▸ **Exercise aim**
Every line in the entries where "screenshot" is found should be copied.

*** Opening of Input records ***

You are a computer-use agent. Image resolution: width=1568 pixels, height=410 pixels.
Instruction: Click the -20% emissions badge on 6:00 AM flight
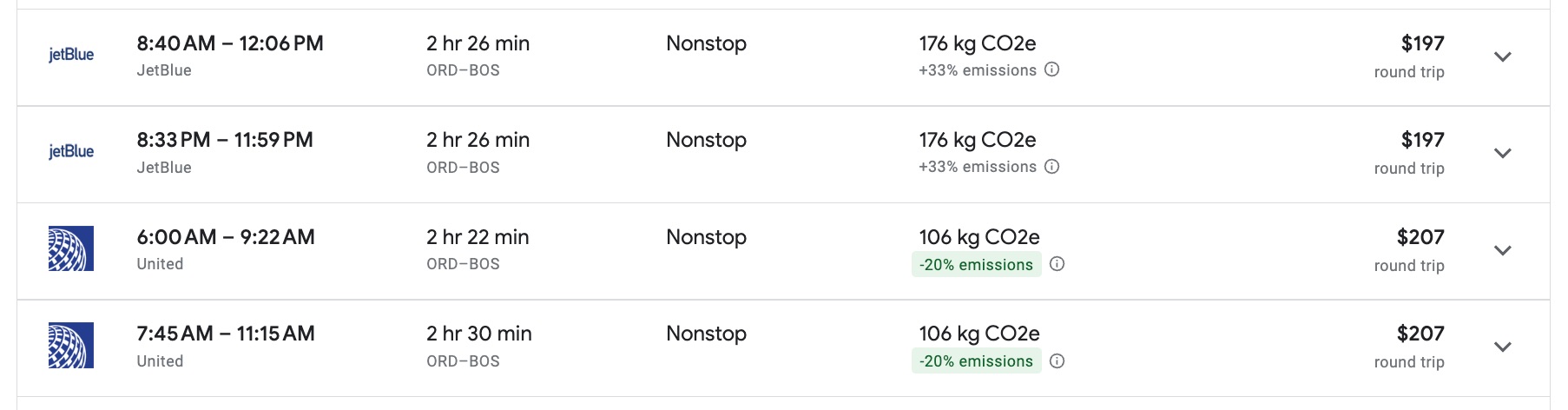point(977,265)
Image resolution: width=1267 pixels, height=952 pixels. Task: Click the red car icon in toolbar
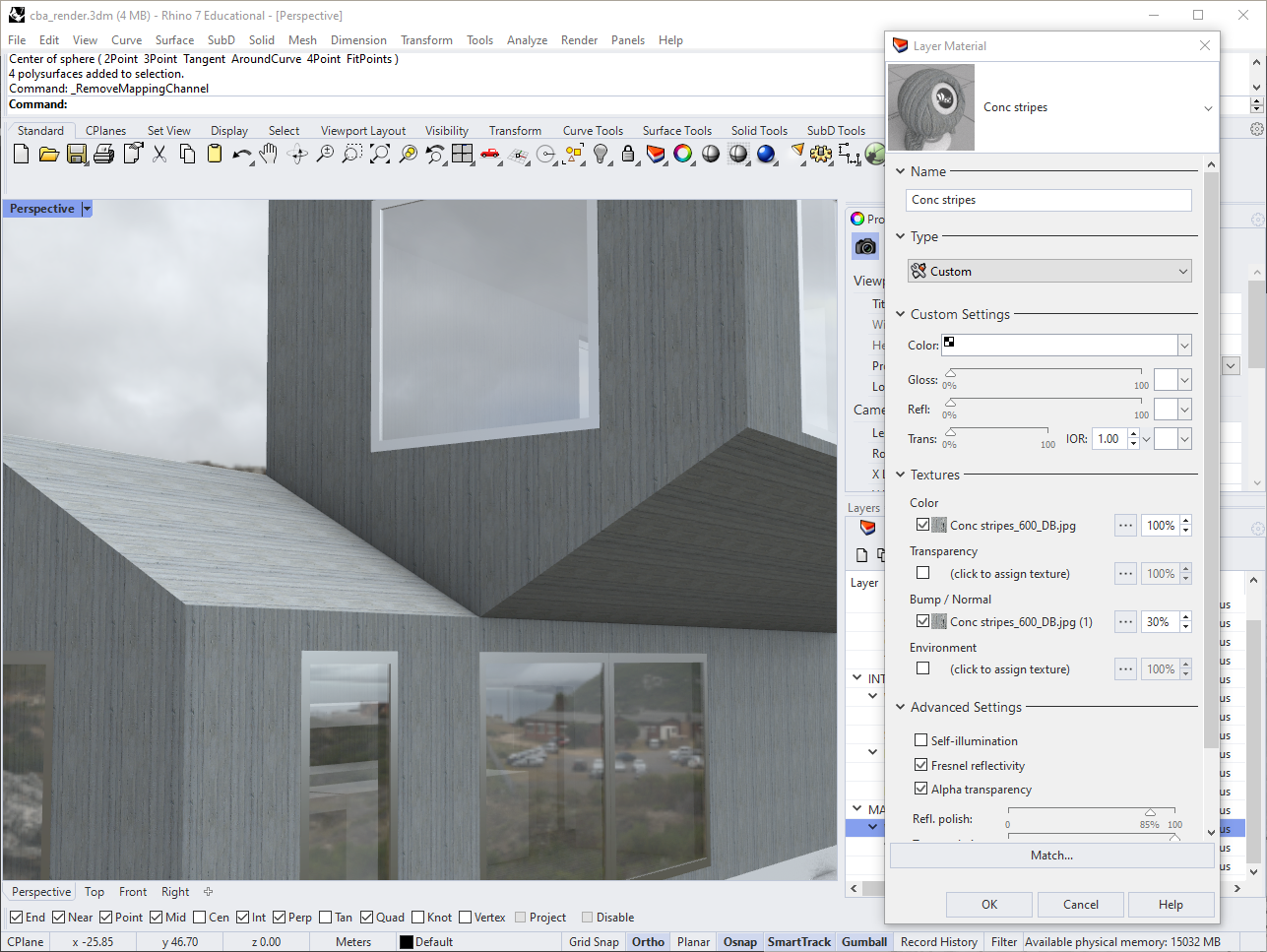click(x=489, y=154)
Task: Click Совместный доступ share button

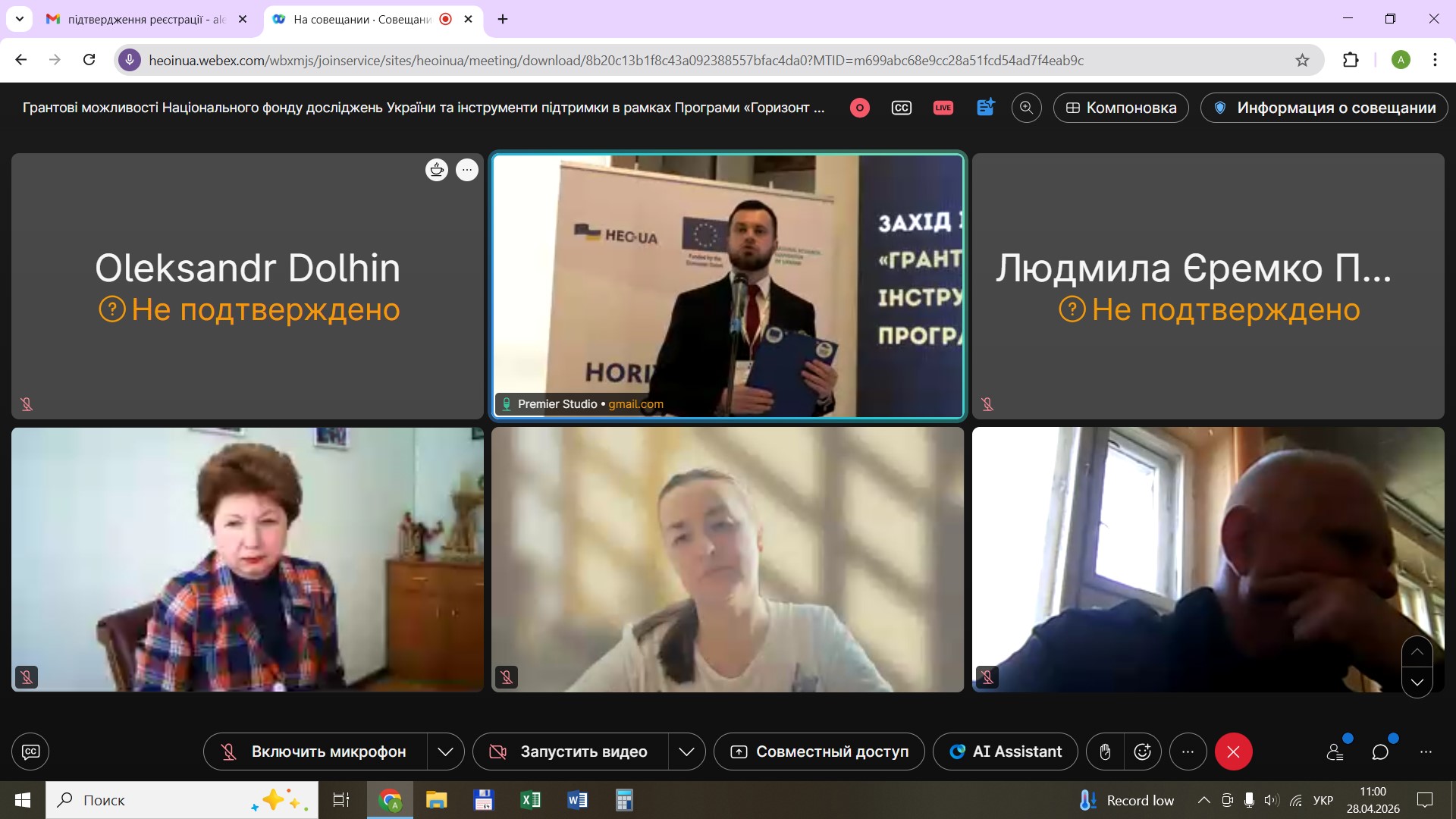Action: (819, 752)
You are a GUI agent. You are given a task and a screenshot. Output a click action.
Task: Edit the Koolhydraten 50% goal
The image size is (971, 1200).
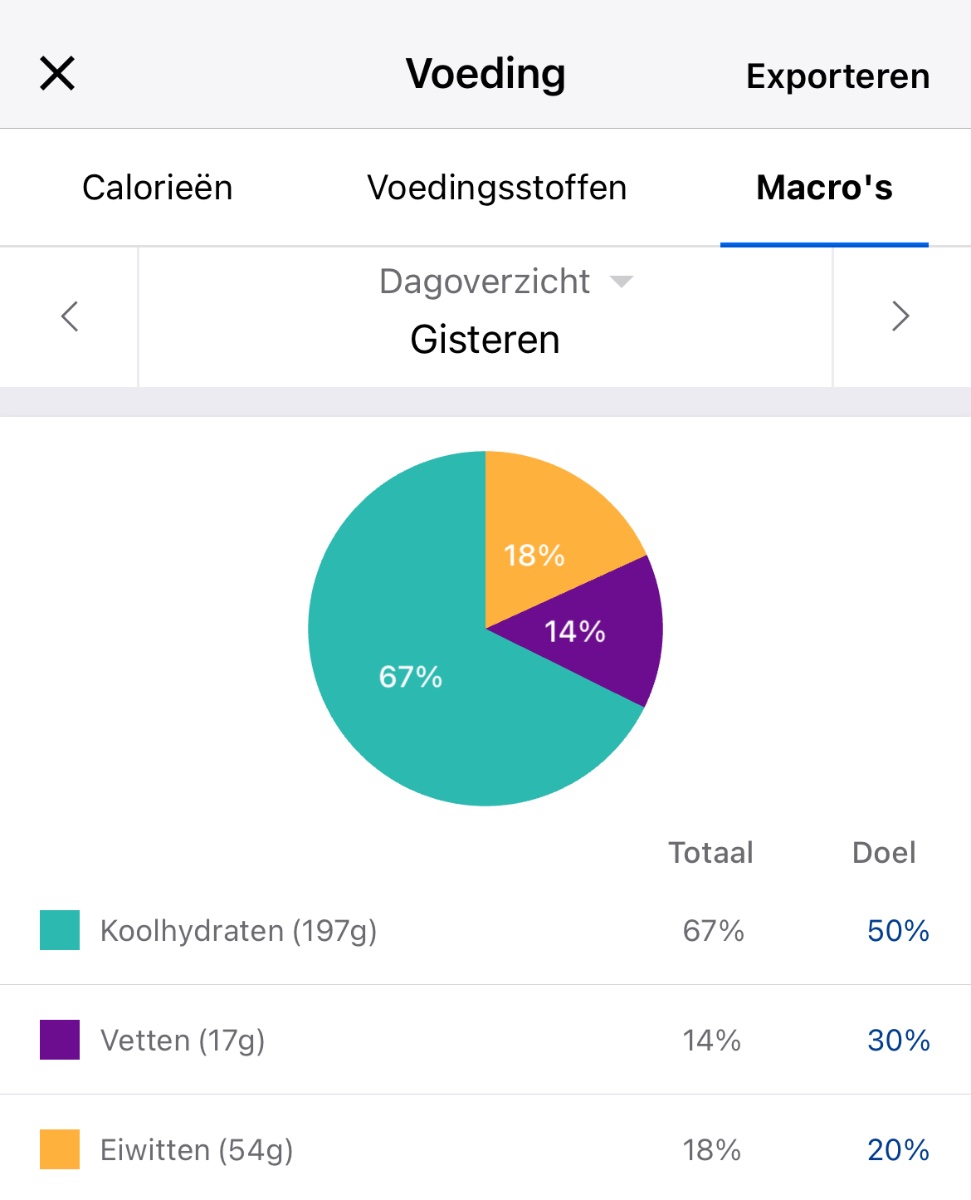[x=898, y=931]
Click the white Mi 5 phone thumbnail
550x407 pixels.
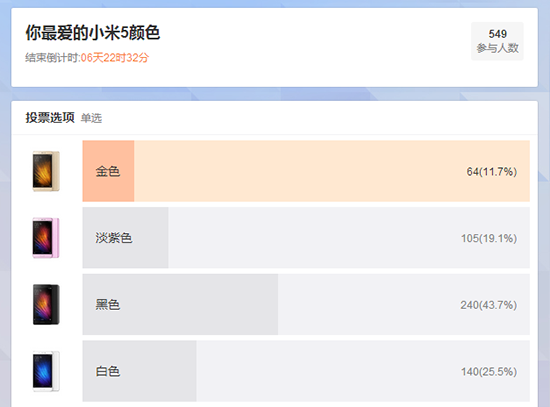(46, 371)
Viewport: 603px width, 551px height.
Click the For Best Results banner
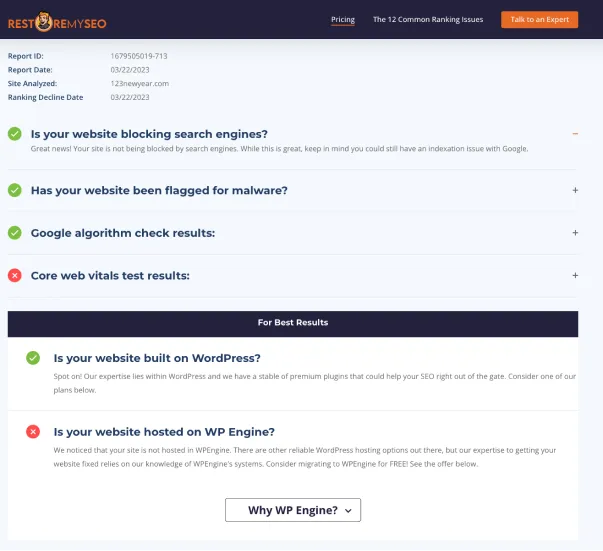click(x=293, y=323)
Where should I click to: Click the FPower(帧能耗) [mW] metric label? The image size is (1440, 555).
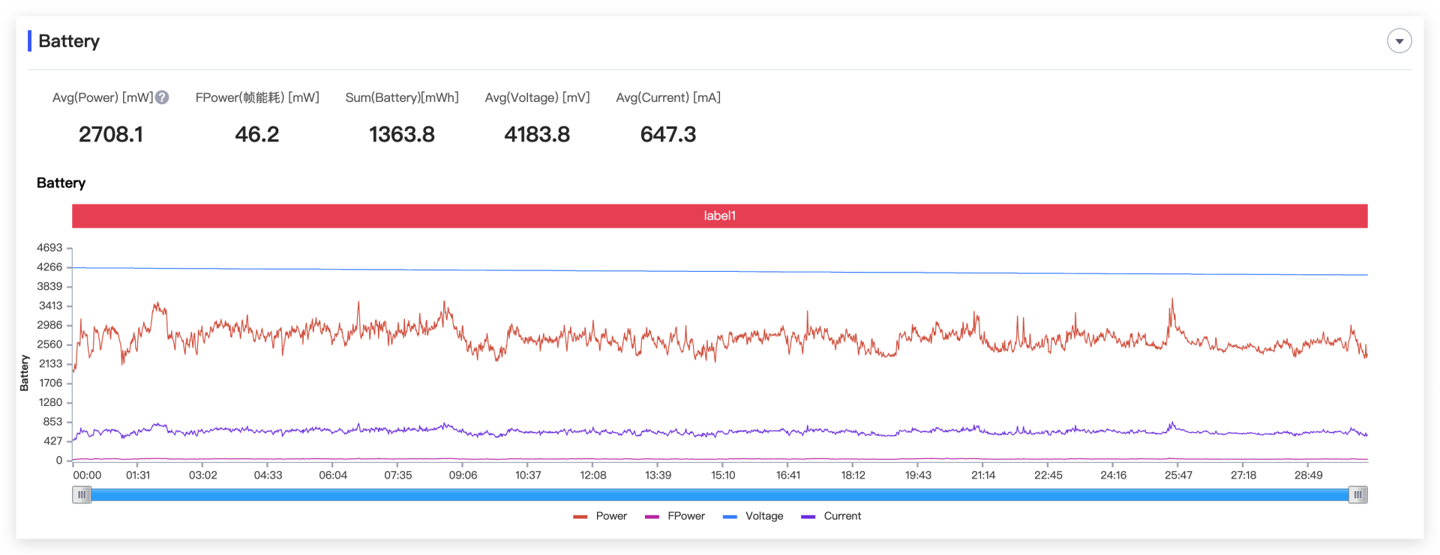[257, 98]
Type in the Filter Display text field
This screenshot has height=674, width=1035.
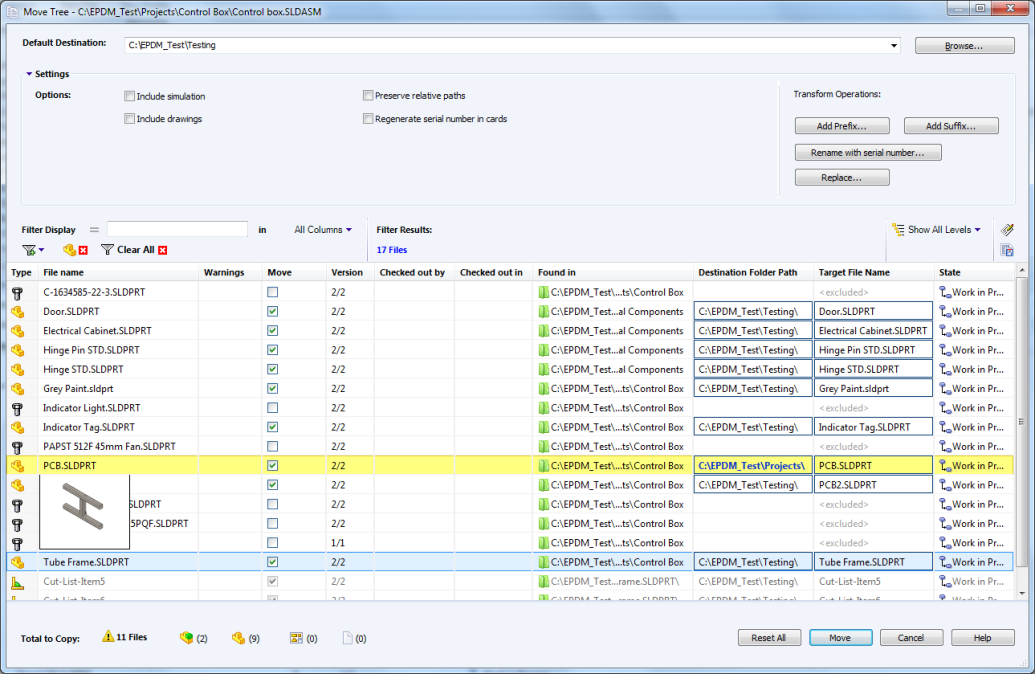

*** Close of Input records ***

▸ **Task response**
You are a GUI agent. You are given a task and a screenshot. Output a click action.
This screenshot has height=674, width=1035.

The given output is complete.